**Task goal:**
Set down exactly the lines from the one containing "This screenshot has" to the final line of the records below, with every picture omitted.

** Material for this exercise follows **

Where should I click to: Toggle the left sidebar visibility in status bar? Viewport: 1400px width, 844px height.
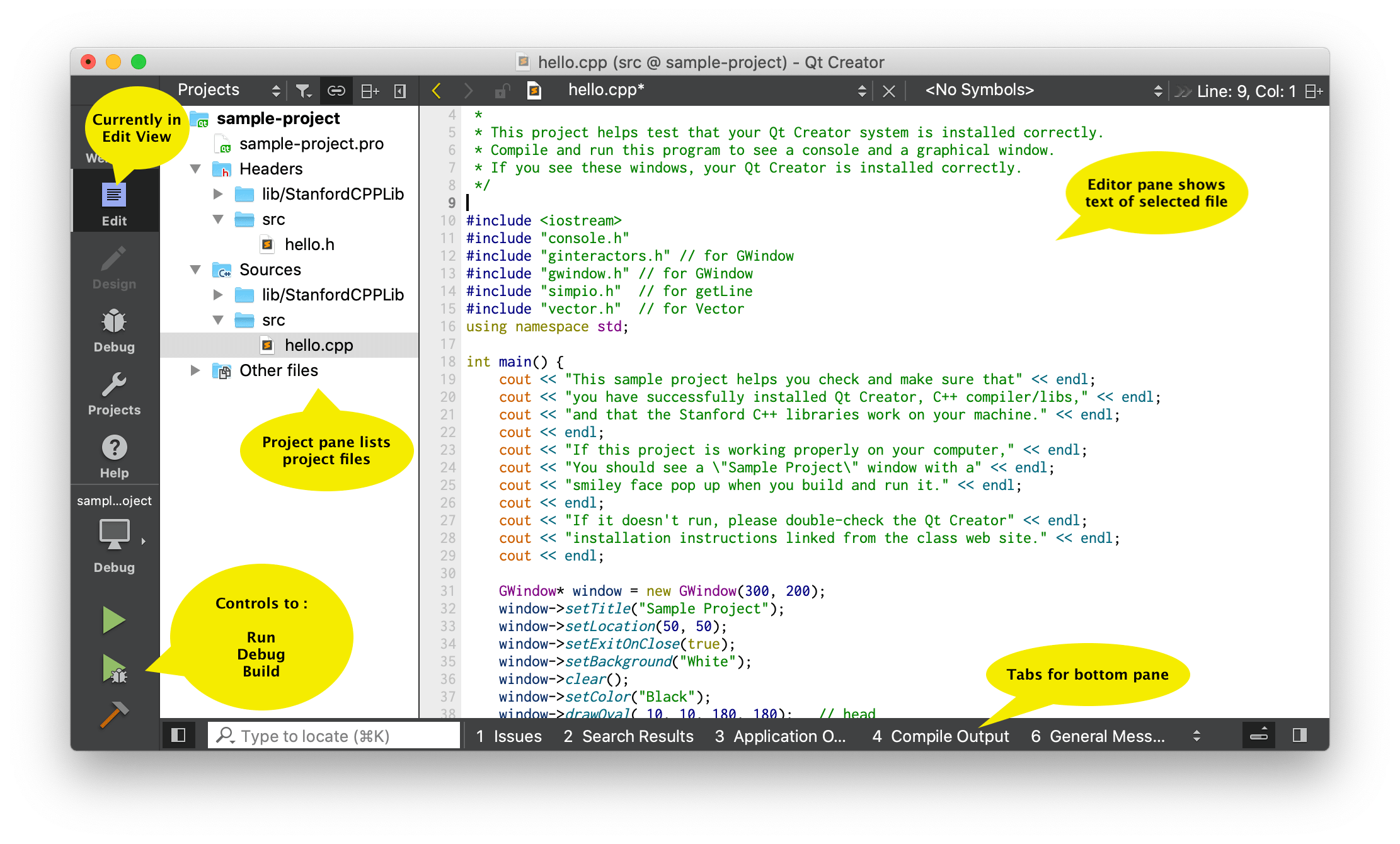(178, 735)
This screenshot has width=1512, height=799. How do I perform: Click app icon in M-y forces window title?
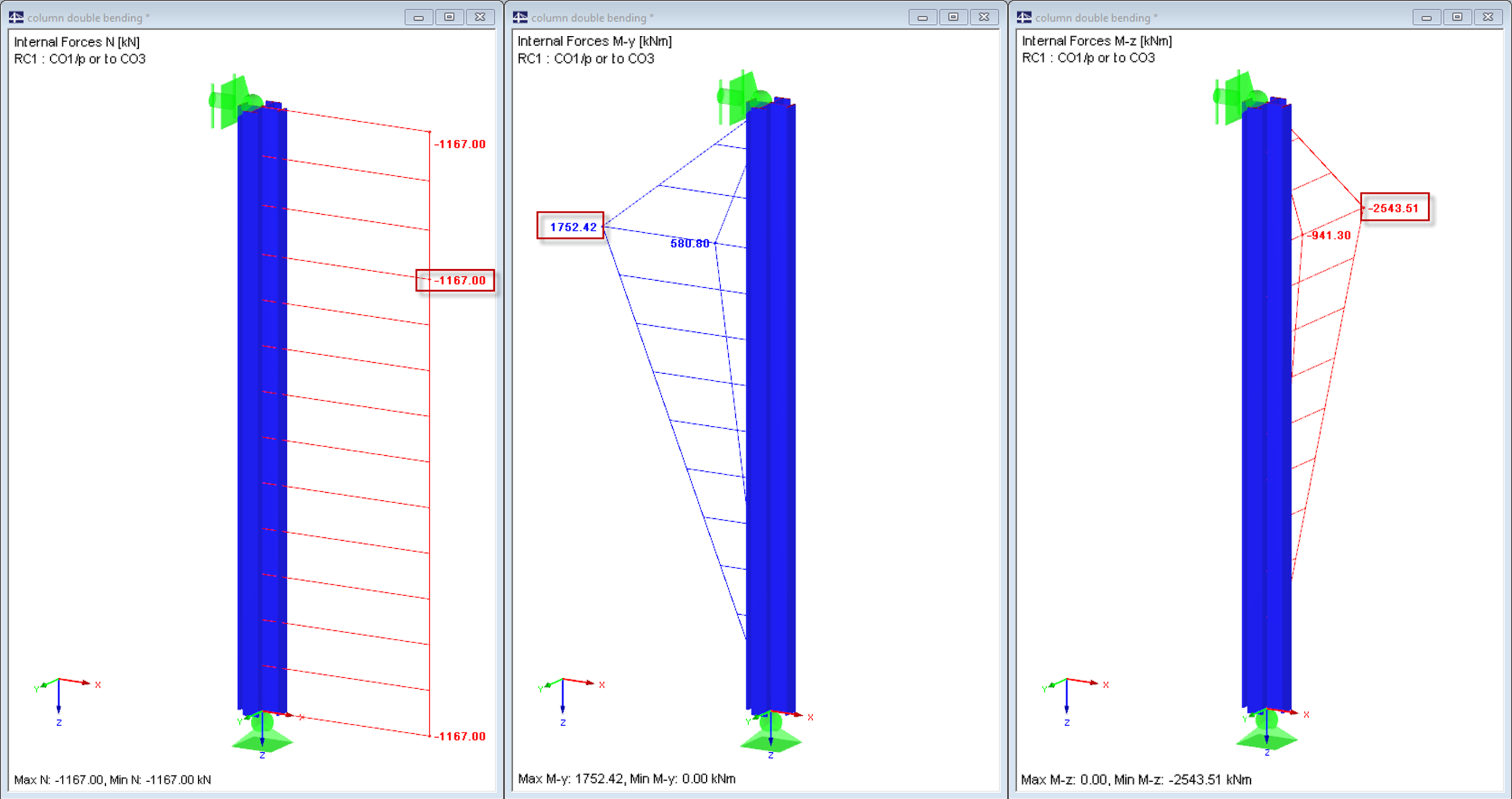520,17
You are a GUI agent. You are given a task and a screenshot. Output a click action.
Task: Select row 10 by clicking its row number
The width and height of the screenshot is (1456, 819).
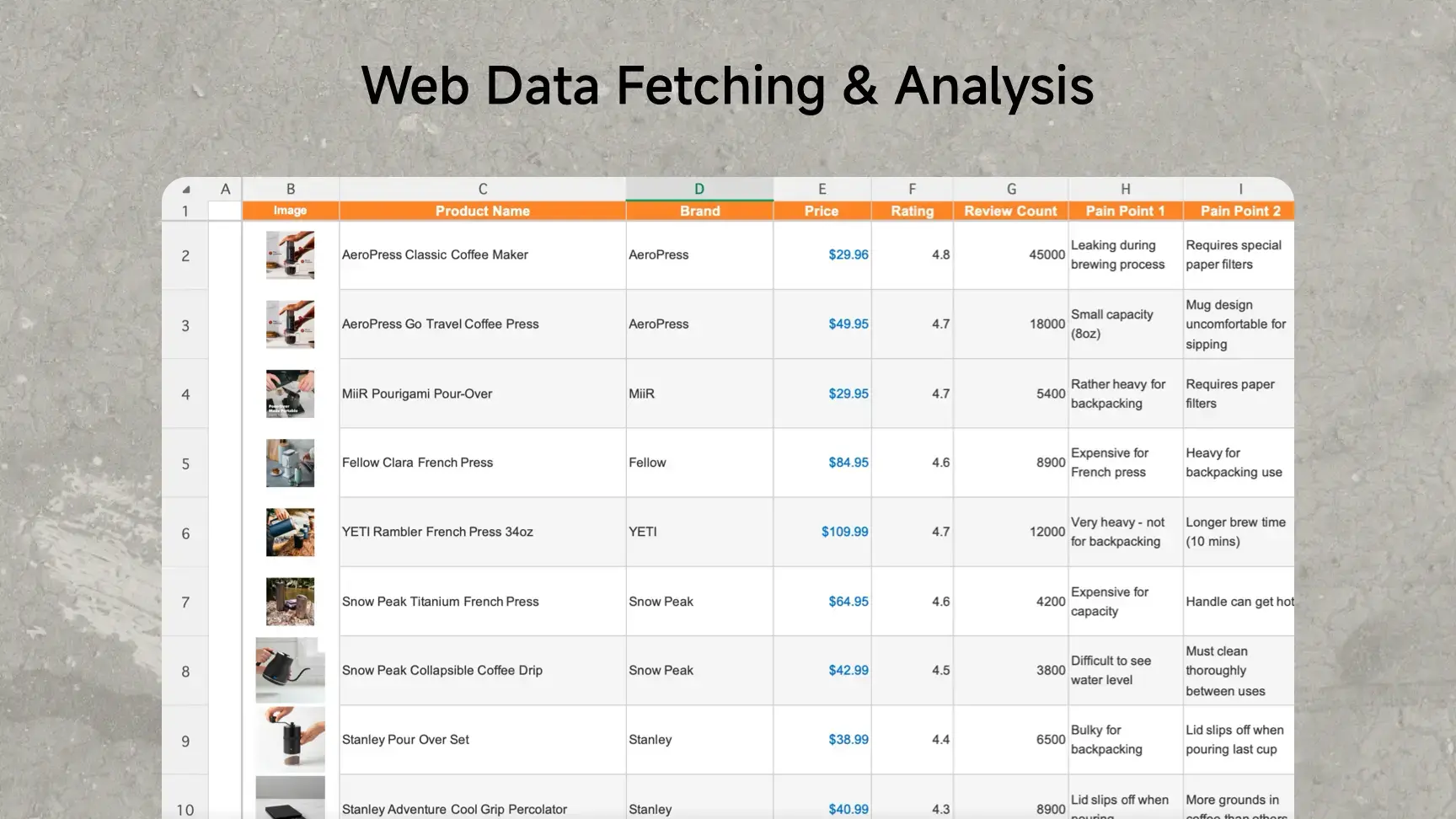tap(185, 809)
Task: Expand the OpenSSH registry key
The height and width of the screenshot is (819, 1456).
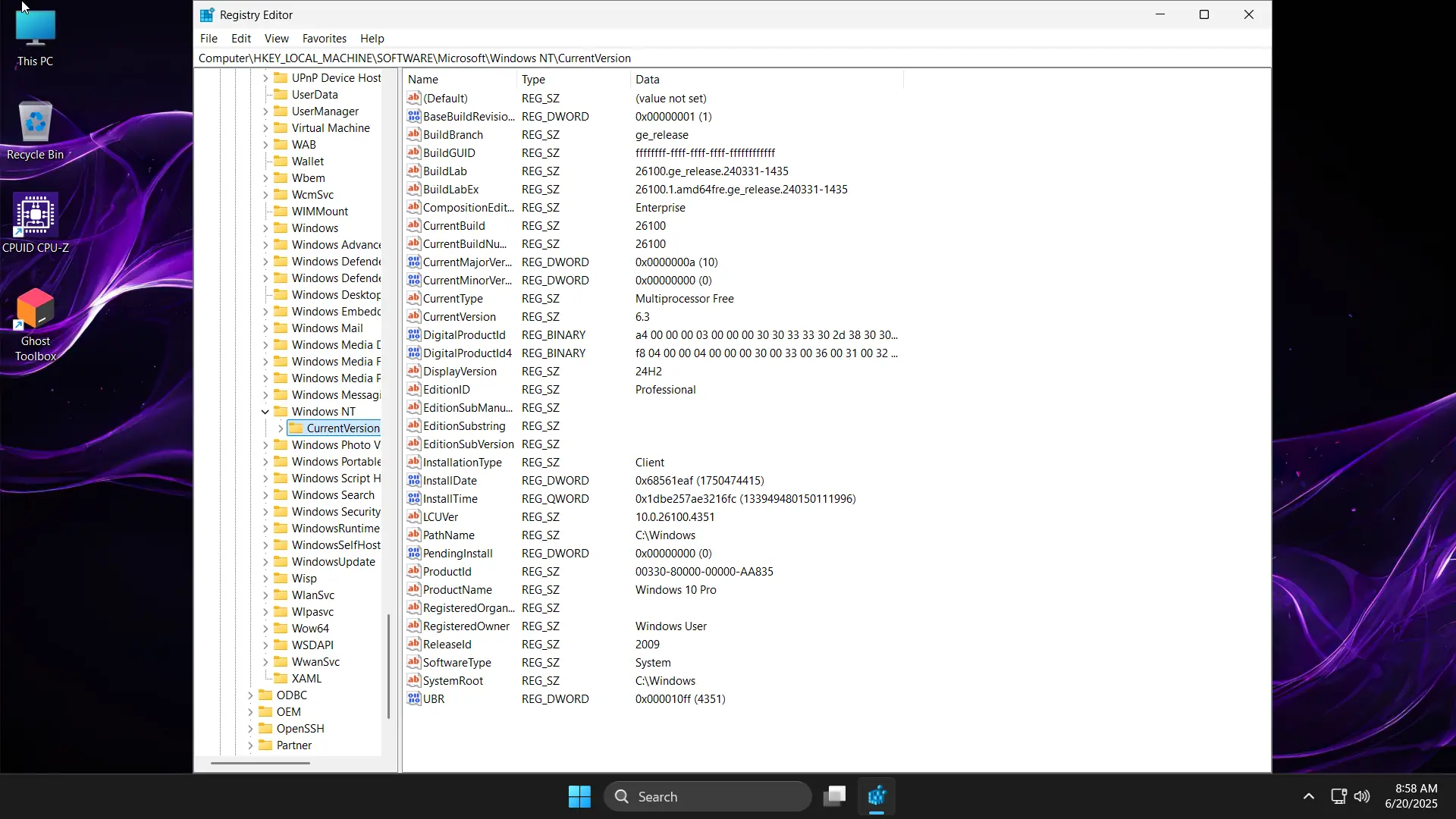Action: click(x=250, y=729)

** End of Material for this exercise **

**Answer to the exercise:**
This screenshot has width=1512, height=799. How do I perform: Click app icon in M-y forces window title?
520,17
You are a GUI agent. You are given a task and a screenshot. Output a click action.
Task: Select row 10 by clicking its row number
The width and height of the screenshot is (1456, 819).
tap(185, 809)
Task: Expand the OpenSSH registry key
The height and width of the screenshot is (819, 1456).
Action: click(x=250, y=729)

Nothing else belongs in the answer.